*EXERCISE BRIEF*: Copy, from the material below, every line in which the word "czyli" can be found.

*AVAILABLE RECORDS*:
-.-.-

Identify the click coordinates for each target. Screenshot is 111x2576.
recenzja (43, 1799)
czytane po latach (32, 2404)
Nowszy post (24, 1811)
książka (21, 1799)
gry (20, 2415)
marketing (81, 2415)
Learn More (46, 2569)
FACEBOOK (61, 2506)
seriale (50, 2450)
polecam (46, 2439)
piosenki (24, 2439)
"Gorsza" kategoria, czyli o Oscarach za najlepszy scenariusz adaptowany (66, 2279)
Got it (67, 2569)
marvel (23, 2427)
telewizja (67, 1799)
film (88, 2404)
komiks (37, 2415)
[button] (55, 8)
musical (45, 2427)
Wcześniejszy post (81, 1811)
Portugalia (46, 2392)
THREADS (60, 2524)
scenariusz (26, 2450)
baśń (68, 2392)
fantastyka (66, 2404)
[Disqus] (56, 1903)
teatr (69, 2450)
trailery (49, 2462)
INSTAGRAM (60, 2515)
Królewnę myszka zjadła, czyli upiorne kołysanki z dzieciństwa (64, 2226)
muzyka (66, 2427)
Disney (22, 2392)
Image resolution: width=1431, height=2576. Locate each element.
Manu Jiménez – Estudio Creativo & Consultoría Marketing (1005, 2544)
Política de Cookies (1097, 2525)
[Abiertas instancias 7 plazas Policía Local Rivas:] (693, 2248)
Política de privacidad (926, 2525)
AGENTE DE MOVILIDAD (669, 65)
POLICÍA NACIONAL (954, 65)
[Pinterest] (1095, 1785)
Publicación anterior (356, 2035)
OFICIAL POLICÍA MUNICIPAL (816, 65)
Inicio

-.-.-

*SOLUTION TO THIS PROBLEM*:
"Gorsza" kategoria, czyli o Oscarach za najlepszy scenariusz adaptowany (66, 2279)
Królewnę myszka zjadła, czyli upiorne kołysanki z dzieciństwa (64, 2226)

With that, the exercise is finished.